Dieser Missstand lässt sich nach orthodoxer Überzeugung nicht dadurch beheben, dass man die Mariologie einfach ausklammert und dem Vergessen preiszugeben sucht. Es gilt vielmehr aus der genuin christlichen Tradition die Momente aufzufinden und wieder ins Bewusstsein zu erheben, die dem Marienlob und der Marienverehrung den Platz zukommen lassen, der diesen im Blick auf die Erlösung der gefallenen Menschheit durch Christi Menschwerdung gebührt. Denn Mariologie ist Teil der Christologie oder sie ist häretisch.

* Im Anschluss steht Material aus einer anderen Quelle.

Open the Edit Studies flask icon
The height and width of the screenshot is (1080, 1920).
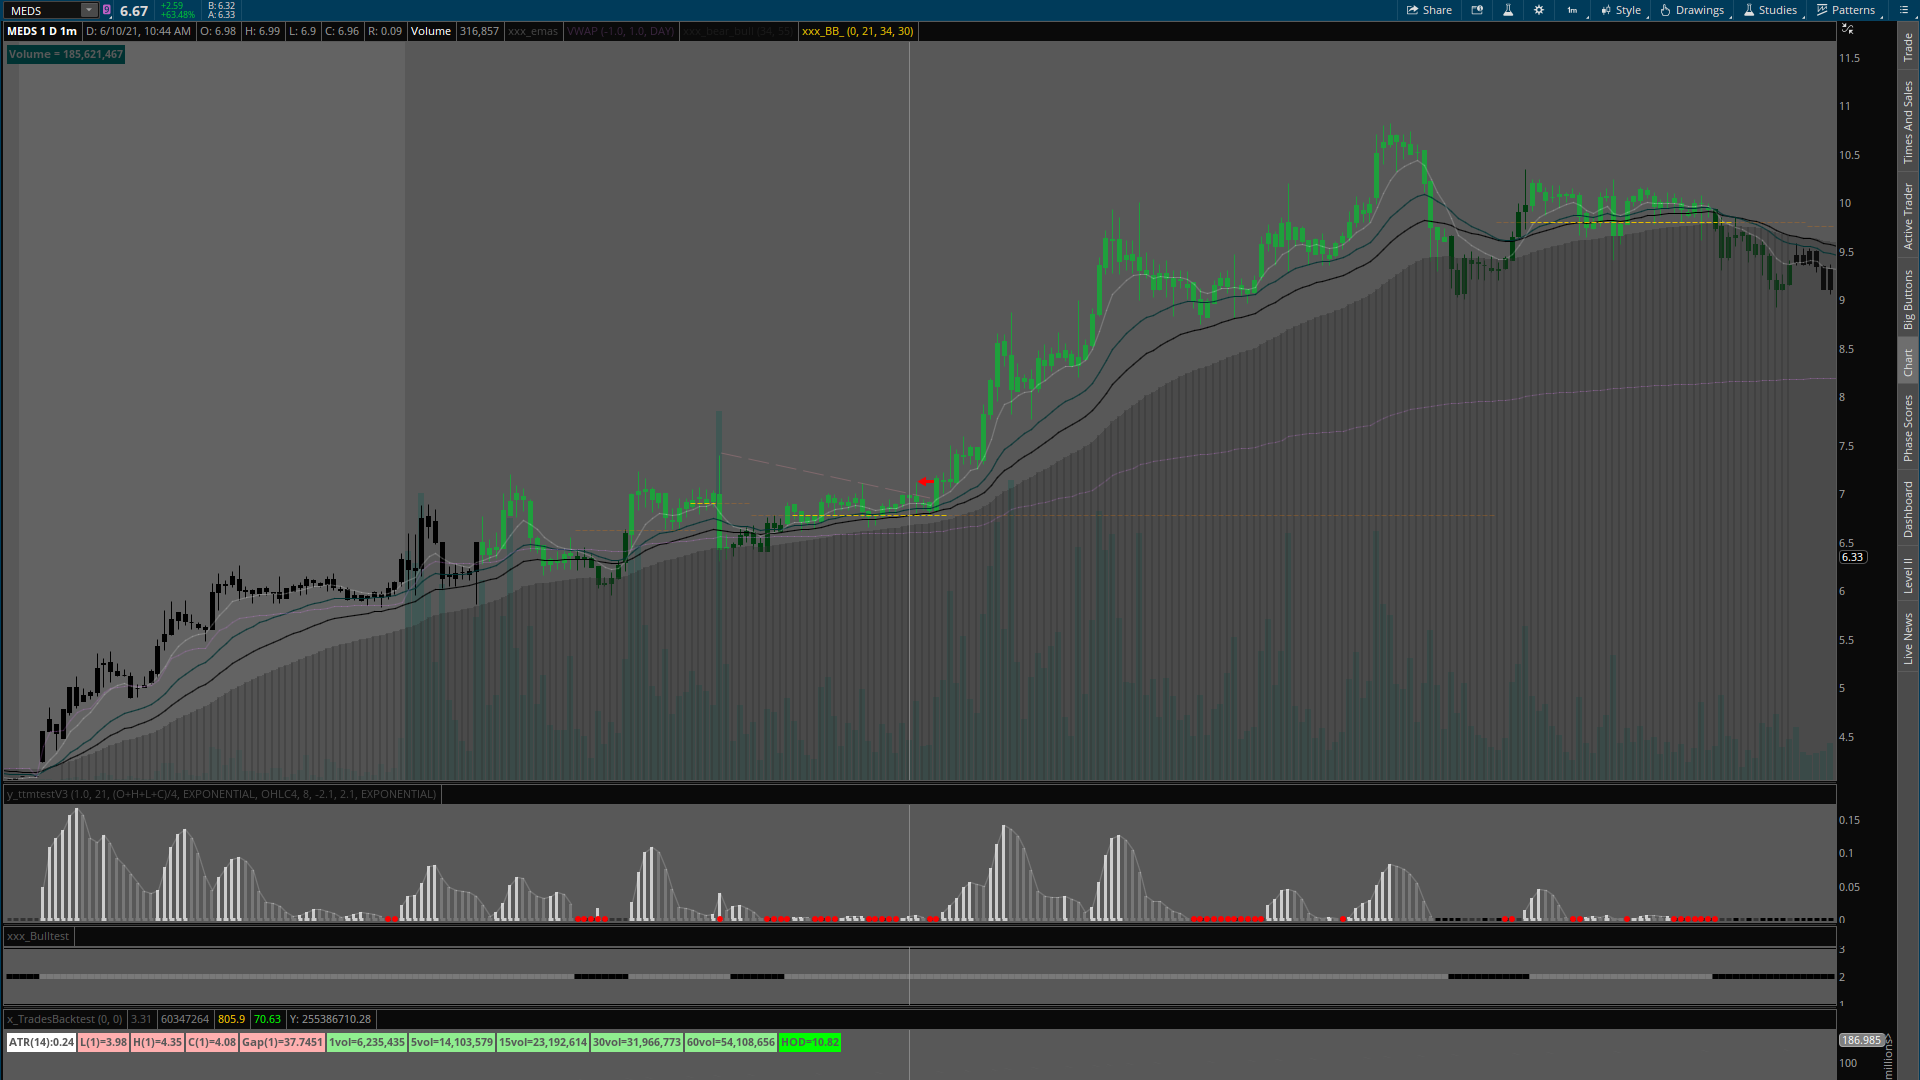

Christologie aber ist noch nicht in der Tiefe verstanden, wo die Mariologie ausgeklammert bleibt. II. Maria-Gottesgebärerin bei den altkirchlichen Vätern bis zum Ende des Bilderstreites 1. Die Geburt des Erlösers aus Maria, der Jungfrau-Mutter Die ersten Zeugnisse eines über die biblischen Aussagen hinausgehenden, vertieften Nachdenkens über die Stellung Mariens im göttlichen Heilsgeschehen finden sich bereits zu Beginn des 2. Jahrhunderts bei Ignatius von Antiochien (gest. um 110), der in seinem Brief an die Epheser den berühmten Satz schrieb: »Und es blieb dem Fürsten dieser Welt die Jungfrauschaft Mariens und ihre Niederkunft (to toketos autes) verborgen, ebenso auch der Tod des Herrn – drei laut schreiende Geheimnisse (mysteria krauges), die in Gottes Stille (en hesychia Theou) vollbracht wurden«1.
Der um 165 in Rom als Märtyrer hingerichtete christliche Philosoph Justin aus Nablus zeigt in seinem Dialog mit dem Juden Tryphon die Wurzeln des christlichen Glaubens an die jungfräuliche Geburt Christi – wie diese bereits bei Mt 1,18–25 bezeugt wird – auf, indem er die Septuagintaübersetzung von Jes 7,14 verteidigt2, die ums Jahr 128 durch die wortgetreue Übersetzung aus dem Hebräischen durch Aquila aus Pontus, einen Schüler Rabbi Akibas, zu Handen der jüdischen Gemeinde korrigiert worden war. So warf er den Juden vor: »Ihr aber wagt es, auch in diesen Punkten die von euren Ältesten beim Ägypterkönig Ptolemäus angefertigte Übersetzung (die LXX = Septuaginta) abzuändern und behauptet, die Schrift laute nicht so, wie jene es übersetzt haben, sondern: ›Siehe‹, spricht er, ›die junge Frau wird empfangen‹, gerade als ob es ein besonderes Ereignis wäre, wenn eine Frau infolge geschlechtlichen Verkehres gebiert."